Re: [HACKERS] Unlogged tables cleanup

From: Alvaro Herrera <alvherre(at)2ndquadrant(dot)com>
To: Andres Freund <andres(at)anarazel(dot)de>
Cc: Robert Haas <robertmhaas(at)gmail(dot)com>, Michael Paquier <michael(dot)paquier(at)gmail(dot)com>, Kuntal Ghosh <kuntalghosh(dot)2007(at)gmail(dot)com>, konstantin knizhnik <k(dot)knizhnik(at)postgrespro(dot)ru>, PostgreSQL Hackers <pgsql-hackers(at)postgresql(dot)org>
Subject: Re: [HACKERS] Unlogged tables cleanup
Date: 2019-05-13 17:07:30
Message-ID: 20190513170730.GA25530@alvherre.pgsql
Views: Raw Message | Whole Thread | Download mbox | Resend email
Thread:
Lists: pgsql-hackers

On 2019-May-13, Andres Freund wrote:

> On 2019-05-13 12:24:05 -0400, Alvaro Herrera wrote:

> > AFAICS ResetUnloggedRelations copies the init fork after replaying WAL,
> > so it would be sufficient to have the init fork be recovered from WAL
> > for that to work.
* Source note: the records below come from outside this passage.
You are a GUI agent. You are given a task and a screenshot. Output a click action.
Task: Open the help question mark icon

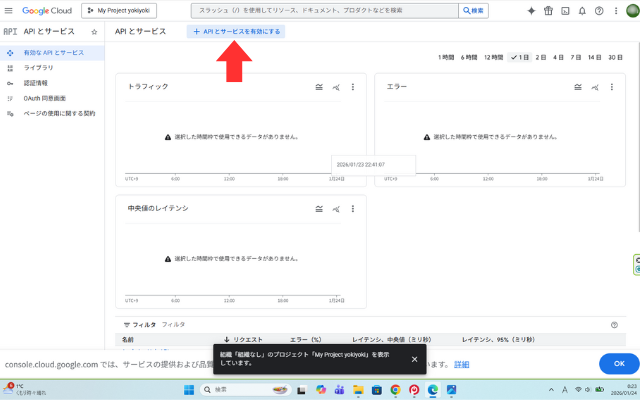(x=600, y=10)
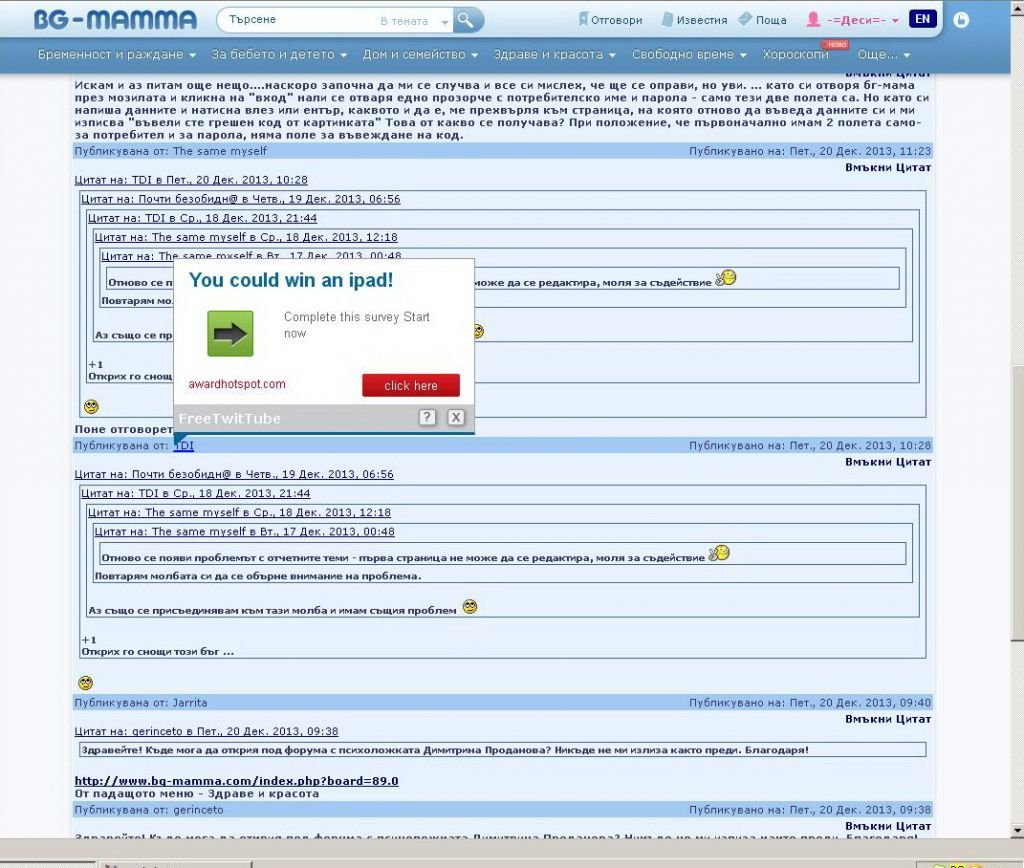1024x868 pixels.
Task: Open the Хороскопи menu item
Action: pos(795,54)
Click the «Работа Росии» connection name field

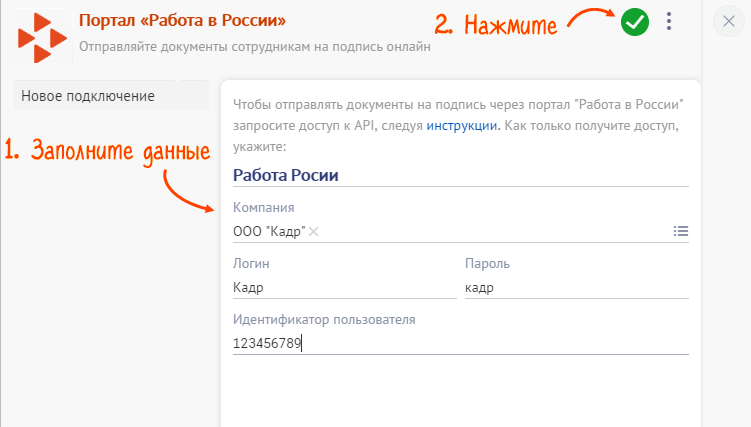(x=460, y=175)
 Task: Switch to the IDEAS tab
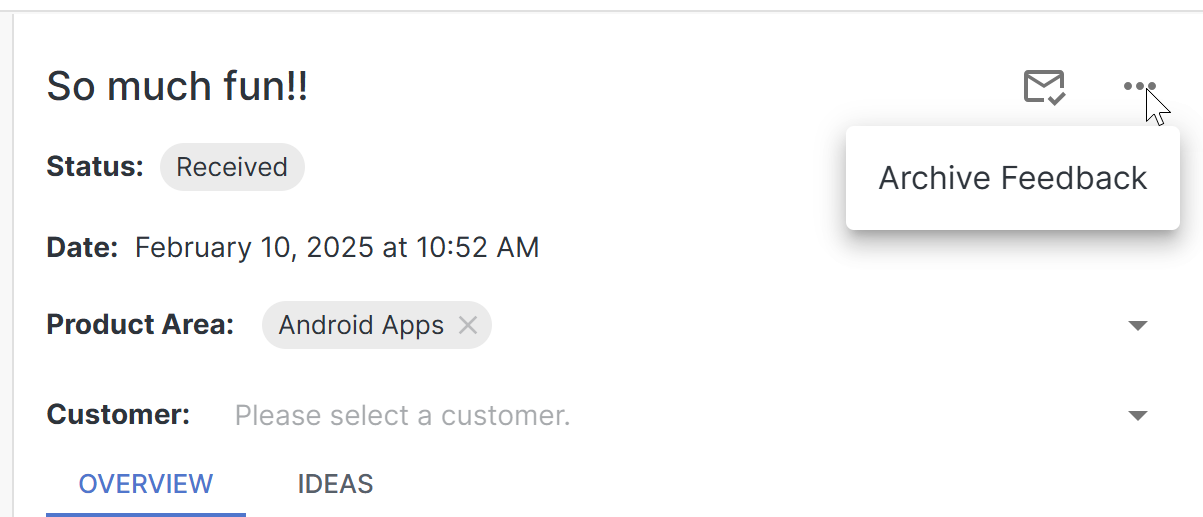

However, we also do ResetUnloggedRelations *before*
> > replaying WAL in order to remove leftover not-init-fork files, and that
> > process requires that the init fork is present at that time.
>
> What scenario are you precisely wondering about? That
> ResetUnloggedRelations() could overwrite the main fork, while not yet
> having valid contents (due to the lack of smgrimmedsync())? Shouldn't
> that only be possible while still in an inconsistent state? A checkpoint
> would have serialized the correct contents, and we'd not reach HS
> consistency before having replayed that WAL records resetting the table
> and the init fork consistency?

The first ResetUnloggedRelations call occurs before any WAL is replayed,
so the data dir certainly still in inconsistent state. At that point,
we need the init fork files to be present, because the init files are the
indicators of what relations we need to delete the other forks for.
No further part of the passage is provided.